Ordem: (1) Vedação do êmbolo do gatilho (o-ring / guarnição) ressecada e endurecida - causa quase certa em quem usa herbicida à base de solvente ou óleo mineral com vedação de borracha comum em vez de viton. (2) Sujeira sólida presa na sede da válvula do gatilho - basta um grão de pó molhável; abre, lava, monta e resolve. Se voltar em uma semana, o problema real é filtro de sucção furado/ausente deixando sólido passar. (3) Mola do gatilho fadigada ou montada torta em reparo anterior - o gatilho não retorna todo o curso. (4) Sede riscada por sólido abrasivo: aí não adianta trocar o-ring, tem que trocar o gatilho inteiro. Detalhe comercial honesto: gatilho é peça de reposição barata; recuperar gatilho de linha doméstica com sede riscada dá mais mão de obra do que o preço da peça nova.
simples "Carreguei a noite toda, mas não faz nem 10 minutos de trabalho" (costal a bateria)
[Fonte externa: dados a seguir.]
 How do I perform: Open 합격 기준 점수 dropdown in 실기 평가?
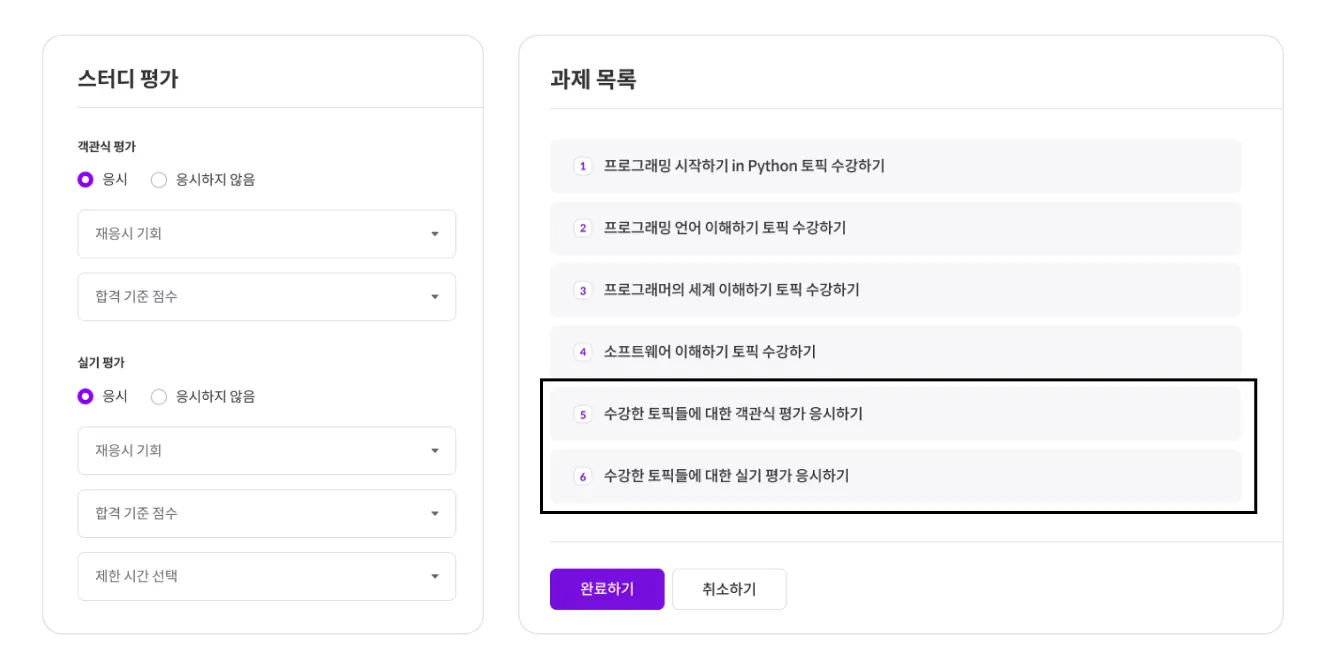coord(266,514)
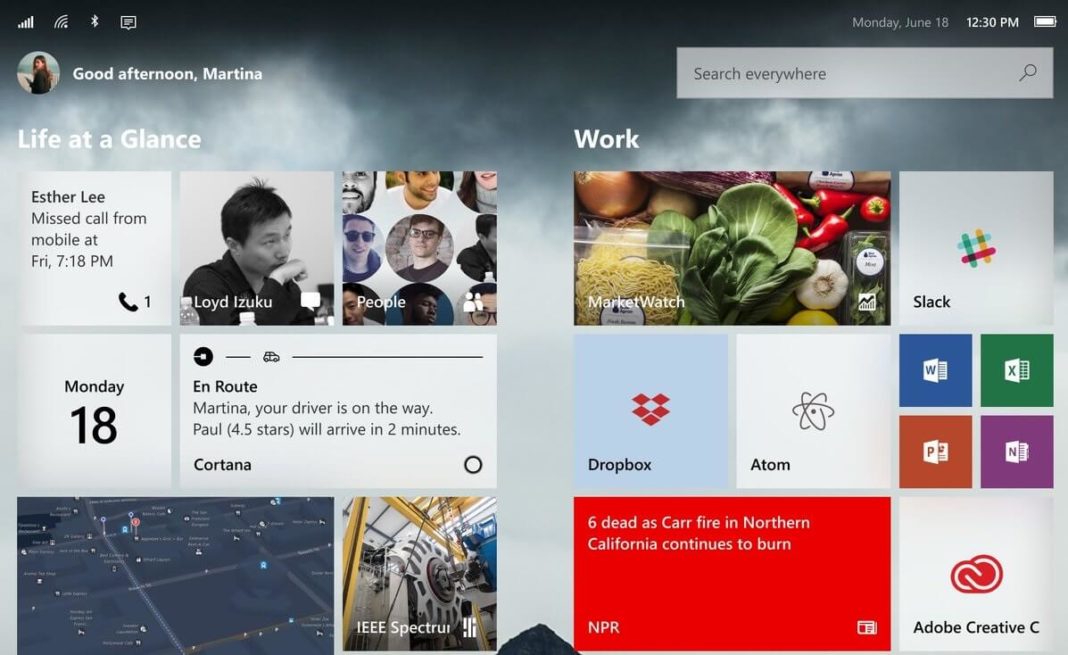The width and height of the screenshot is (1068, 655).
Task: Open Microsoft Excel
Action: [1016, 370]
Ordem: (1) Bateria selada de chumbo-ácido sulfatada por ter ficado meses guardada descarregada - é a causa nº1 absoluta na linha a bateria, e não tem conserto: bateria que ficou vazia por 3-6 meses perde capacidade de forma permanente. Confirma medindo a tensão em repouso e depois sob carga com a bomba ligada: se a tensão despenca em segundos e o carregador 'termina' a carga rápido demais, a bateria já era. (2) Carregador com problema - carrega até uma tensão abaixo do necessário, então a bateria nunca completa. Sempre teste o carregador em vazio antes de condenar a bateria. (3) Bico muito fechado / linha entupida fazendo a bomba trabalhar contra pressão alta o tempo todo e puxar corrente muito acima do normal - o cliente reclama de autonomia, mas o defeito é hidráulico. Nesse caso a bomba esquenta bastante. (4) Mau contato nos terminais/chicote gerando queda de tensão. Cuidado comercial: em muitos costais de bateria a bateria custa metade do equipamento novo; vale conferir antes de vender o serviço.
moderado "Ligo, escuto a bombinha funcionando, mas não sai líquido" (costal a bateria)
Ordem: (1) Bomba perdeu escorva por entrada de ar na sucção - mangueira interna solta do pescador, filtro de sucção fora do lugar ou tanque com pouco líquido. O ruído fica agudo e 'vazio'. (2) Válvulas da bomba de diafragma empastadas com resíduo seco - típico de quem guardou com calda dentro. A bomba gira mas não desloca. (3) Diafragma rompido ou ressecado (produto agressivo, ou anos de uso) - nesse caso costuma aparecer líquido dentro do compartimento da bomba/molhando o motor. (4) Filtro de sucção ou do gatilho totalmente obstruído. (5) Mangueira interna dobrada/prensada na montagem depois de um reparo mal feito. Diagnóstico: desconecte a mangueira de saída da bomba e ligue. Se joga água, o problema está do gatilho/lança pra frente; se não joga nada, é escorva/válvula/diafragma.
moderado "Não liga nada, nem faz barulho" (costal a bateria)
Ordem: (1) Bateria em tensão zero (guardada descarregada) - meça primeiro, sempre. (2) Conector/terminal da bateria oxidado ou frouxo - o verdete branco/azulado no terminal denuncia. (3) Interruptor liga-desliga oxidado ou com a mola do contato vencida: molha, entra calda, corrói. É a falha elétrica mecânica mais comum depois da bateria. (4) Fusível (nos modelos que têm) ou fio rompido internamente no ponto onde o chicote dobra junto à alça - fio que parece inteiro por fora e está partido por dentro; puxa levemente e ele estica. (5) Motor da bomba queimado - último a suspeitar, e quando é, quase sempre veio de trabalhar afogado ou com pressão alta continuamente. Alimente a bomba direto com uma fonte na bancada para separar 'elétrico da caixa' de 'bomba'.